What is Open Source?

Owned by the Community, for the Community

Unlike commercially-licensed software, open source software is developed collaboratively and is owned by a community. The source code is freely available, and users are permitted and encouraged to change, improve, and – depending on the terms of the open source license – redistribute the software.

The result is a paradigm that moves development teams away from being locked into a vendor and provides benefits from cost savings, access to source code and continued innovation.

Benefits of Open Source Software

Development teams in many industries have chosen to work with open source because of the unique characteristics of open source software:

Cost savings—Users do not pay a license fee to adopt open source software, nor do they pay for updates. This eliminates the large upfront cost typically associated with infrastructure development, and significantly reduces the total cost of the project.

Vendor neutrality—Open source software is developed and owned by the community. Users of the project are not locked in to a vendor’s platform or a single provider for services, nor are users forced to buy proprietary modules or adopt prerequisite technology.

Flexibility—By definition, open source projects make the source code available and are modifiable. This allows enterprises to better understand the code, fix bugs, and edit the code to add unique features. Users are never at the mercy of a vendor.

Right sized—Closed source vendors typically sell large, comprehensive suites and force customers to buy and maintain more software than they need.

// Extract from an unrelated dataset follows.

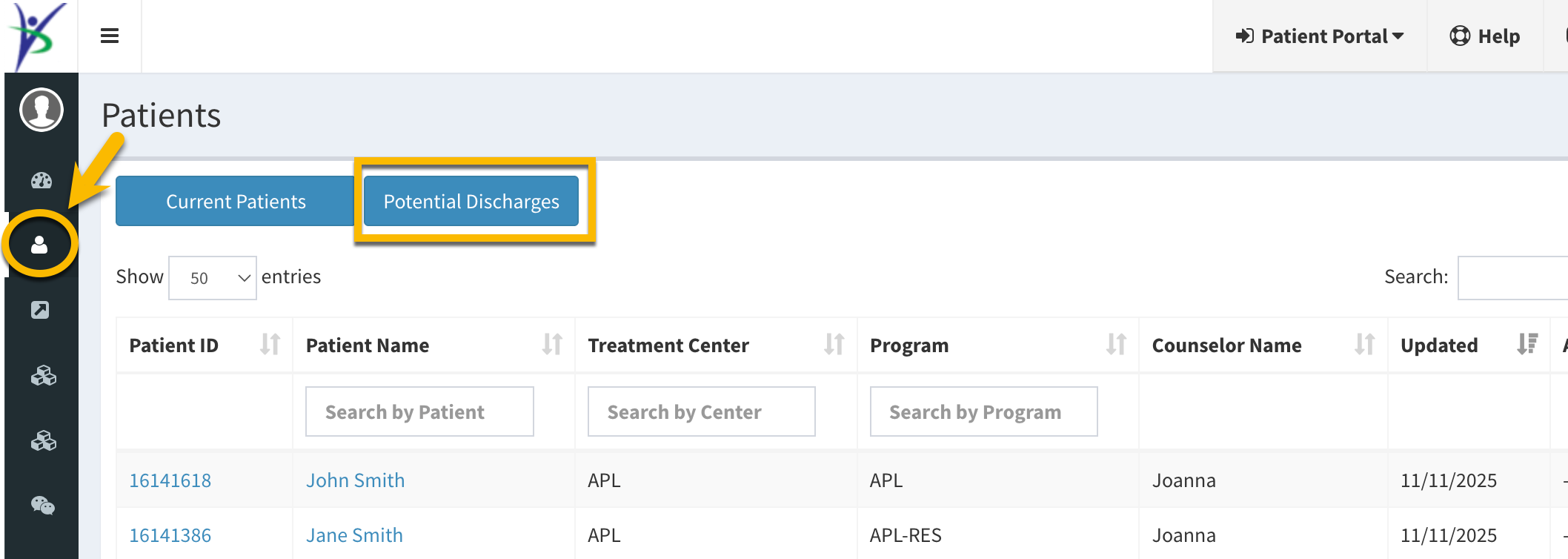
Task: Expand the Patient Portal dropdown
Action: pos(1320,36)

Community-owned open source projects are packaged the way users want then, and users to deploy just what they need.

Innovation—With a large community that includes end users contributing to the project, open source software has proven itself to be a practical vehicle for the latest technological advancements. And with a large community freely downloading and using the projects, code quality remains high.

What Open Source Is Not

The open source approach is a new paradigm for developing software, not a new name for an old marketing program or delivery channel.

Open source software is not freeware.

Freeware is usually proprietary and distributed in binary-only form so that the provider can retain some control over the user. While open source software is also free, in contrast, it is owned by a community whose primary motivation is to free users from vendor control.

Open source software is not shareware.

Shareware is copyrighted software that is free for a trial period or with certain features disabled, but users are expected to pay for it in order to deploy. Open source software consists of complete packages intended to be deployed in full production scenarios.

Open source development is not free.

The code is available without licensing fees, but services used to support development are comparably priced to services for commercially available software. Development teams may need to draw on the expertise of of others to architect, develop and deploy.

You may also be interested in…

2011 Forrester Wave

Read the report and see why Fuse ESB achieved high scores in architecture, orchestration and product strategy.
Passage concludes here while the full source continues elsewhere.